- [STORED DATA]:
^^^^^^^^^^^^^^^^

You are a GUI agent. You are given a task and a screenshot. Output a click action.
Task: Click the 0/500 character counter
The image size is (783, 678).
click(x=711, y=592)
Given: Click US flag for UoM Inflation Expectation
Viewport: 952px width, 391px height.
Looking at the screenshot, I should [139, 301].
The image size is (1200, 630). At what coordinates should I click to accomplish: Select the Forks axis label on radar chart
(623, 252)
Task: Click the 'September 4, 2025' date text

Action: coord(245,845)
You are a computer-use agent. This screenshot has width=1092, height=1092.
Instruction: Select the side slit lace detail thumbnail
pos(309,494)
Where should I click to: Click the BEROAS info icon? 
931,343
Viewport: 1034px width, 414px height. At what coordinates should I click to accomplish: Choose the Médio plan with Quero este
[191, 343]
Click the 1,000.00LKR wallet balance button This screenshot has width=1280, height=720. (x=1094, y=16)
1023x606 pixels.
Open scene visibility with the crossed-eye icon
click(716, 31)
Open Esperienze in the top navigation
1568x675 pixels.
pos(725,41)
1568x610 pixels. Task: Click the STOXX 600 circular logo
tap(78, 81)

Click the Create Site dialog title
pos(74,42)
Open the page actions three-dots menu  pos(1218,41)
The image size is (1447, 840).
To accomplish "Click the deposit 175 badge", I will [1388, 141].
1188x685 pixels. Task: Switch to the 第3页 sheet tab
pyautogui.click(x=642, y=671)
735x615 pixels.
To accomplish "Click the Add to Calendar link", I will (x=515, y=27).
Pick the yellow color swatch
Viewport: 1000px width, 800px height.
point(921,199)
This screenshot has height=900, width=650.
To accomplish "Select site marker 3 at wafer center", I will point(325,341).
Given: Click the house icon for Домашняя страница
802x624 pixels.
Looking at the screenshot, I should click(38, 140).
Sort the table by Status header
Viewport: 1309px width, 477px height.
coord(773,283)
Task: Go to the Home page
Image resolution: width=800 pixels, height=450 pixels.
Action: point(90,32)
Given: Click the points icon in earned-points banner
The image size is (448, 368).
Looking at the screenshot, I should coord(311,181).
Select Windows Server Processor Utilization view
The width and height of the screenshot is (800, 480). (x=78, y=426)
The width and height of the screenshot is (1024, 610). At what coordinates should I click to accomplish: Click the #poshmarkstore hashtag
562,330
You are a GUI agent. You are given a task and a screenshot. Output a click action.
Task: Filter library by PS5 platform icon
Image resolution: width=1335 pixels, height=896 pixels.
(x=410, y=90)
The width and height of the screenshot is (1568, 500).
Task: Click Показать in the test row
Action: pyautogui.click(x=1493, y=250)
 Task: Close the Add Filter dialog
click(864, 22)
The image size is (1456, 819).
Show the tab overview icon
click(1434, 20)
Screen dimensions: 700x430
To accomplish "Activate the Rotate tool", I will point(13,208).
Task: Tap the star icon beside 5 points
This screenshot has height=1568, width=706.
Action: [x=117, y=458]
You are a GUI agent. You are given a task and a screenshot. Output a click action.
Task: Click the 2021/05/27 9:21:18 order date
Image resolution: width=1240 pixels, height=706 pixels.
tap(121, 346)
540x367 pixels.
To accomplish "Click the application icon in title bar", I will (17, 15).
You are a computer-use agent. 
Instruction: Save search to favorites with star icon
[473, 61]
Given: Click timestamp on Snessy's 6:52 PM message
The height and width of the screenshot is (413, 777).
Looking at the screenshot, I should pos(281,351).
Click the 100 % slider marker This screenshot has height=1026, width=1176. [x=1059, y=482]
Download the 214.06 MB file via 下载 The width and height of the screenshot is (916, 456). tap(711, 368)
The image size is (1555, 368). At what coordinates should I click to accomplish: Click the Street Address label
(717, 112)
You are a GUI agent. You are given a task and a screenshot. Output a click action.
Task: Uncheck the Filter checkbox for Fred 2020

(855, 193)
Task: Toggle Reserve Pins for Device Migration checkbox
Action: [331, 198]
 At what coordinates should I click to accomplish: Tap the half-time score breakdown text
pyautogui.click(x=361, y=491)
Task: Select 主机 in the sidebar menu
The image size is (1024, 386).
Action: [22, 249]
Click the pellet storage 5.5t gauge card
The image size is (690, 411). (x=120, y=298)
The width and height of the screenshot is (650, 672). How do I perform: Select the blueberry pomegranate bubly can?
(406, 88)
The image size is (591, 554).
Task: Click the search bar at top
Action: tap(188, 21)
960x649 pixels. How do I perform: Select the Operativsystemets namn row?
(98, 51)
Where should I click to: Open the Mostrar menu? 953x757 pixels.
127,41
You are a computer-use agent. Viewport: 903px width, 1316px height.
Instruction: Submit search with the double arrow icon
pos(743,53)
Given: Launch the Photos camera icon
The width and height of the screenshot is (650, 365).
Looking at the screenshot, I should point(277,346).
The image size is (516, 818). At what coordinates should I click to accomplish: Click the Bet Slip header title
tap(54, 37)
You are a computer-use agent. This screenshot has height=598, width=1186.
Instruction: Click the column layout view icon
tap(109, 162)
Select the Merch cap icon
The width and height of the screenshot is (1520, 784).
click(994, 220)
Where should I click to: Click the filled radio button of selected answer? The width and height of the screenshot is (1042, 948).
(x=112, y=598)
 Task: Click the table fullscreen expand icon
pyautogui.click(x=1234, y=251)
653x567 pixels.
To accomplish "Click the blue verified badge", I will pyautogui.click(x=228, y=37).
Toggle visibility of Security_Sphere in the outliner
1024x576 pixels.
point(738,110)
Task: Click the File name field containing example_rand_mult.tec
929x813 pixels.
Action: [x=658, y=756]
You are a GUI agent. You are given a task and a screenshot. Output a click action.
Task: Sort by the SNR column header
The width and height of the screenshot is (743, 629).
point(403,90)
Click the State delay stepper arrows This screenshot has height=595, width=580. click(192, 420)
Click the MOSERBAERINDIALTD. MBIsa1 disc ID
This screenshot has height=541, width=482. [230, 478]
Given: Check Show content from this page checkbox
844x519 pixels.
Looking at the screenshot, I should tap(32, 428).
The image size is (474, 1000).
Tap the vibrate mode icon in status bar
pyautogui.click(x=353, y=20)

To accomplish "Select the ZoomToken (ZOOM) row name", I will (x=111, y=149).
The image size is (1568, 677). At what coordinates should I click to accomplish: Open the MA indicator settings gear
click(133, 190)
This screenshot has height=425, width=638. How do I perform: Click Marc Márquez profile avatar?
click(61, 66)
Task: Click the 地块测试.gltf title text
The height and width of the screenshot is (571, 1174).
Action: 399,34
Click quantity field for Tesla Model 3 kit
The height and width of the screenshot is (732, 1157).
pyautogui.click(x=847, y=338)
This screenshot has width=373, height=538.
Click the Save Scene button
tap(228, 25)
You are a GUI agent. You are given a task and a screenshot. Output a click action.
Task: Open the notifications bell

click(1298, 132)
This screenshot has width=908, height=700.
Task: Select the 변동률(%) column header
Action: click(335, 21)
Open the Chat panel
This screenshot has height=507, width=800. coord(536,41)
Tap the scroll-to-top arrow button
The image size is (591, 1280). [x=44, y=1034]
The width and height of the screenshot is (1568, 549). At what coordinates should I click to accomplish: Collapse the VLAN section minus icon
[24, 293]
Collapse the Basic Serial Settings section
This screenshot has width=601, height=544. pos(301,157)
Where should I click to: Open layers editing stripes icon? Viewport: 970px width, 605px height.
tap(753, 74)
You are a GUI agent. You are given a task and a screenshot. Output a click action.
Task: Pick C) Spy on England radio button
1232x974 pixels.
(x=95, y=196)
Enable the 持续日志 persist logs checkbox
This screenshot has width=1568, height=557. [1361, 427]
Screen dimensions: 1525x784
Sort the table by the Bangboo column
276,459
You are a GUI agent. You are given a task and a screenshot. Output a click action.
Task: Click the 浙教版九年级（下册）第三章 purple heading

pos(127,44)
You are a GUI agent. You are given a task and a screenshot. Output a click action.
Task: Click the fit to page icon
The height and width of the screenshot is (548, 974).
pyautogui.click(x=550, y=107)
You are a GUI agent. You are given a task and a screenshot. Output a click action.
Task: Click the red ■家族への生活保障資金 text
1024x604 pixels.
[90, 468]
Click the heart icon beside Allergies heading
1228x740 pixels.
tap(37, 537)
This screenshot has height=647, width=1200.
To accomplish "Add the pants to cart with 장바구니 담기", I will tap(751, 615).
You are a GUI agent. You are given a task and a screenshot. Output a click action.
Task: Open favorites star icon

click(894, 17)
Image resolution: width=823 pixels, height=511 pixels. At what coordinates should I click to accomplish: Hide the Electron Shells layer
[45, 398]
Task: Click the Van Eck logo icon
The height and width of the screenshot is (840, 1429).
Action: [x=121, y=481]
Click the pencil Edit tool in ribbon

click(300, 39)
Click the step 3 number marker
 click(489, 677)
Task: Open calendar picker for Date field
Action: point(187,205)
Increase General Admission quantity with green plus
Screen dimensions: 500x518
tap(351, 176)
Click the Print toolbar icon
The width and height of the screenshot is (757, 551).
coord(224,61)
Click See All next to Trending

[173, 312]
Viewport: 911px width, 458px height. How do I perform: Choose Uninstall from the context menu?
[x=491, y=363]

^^^^^^^^^^^^^^^^

- [YOUR OBJECTIVE]:
Line count for the string "page": please say how many lines in the entries above contain it, with no other words.

- [SOLUTION TO THIS TASK]:
4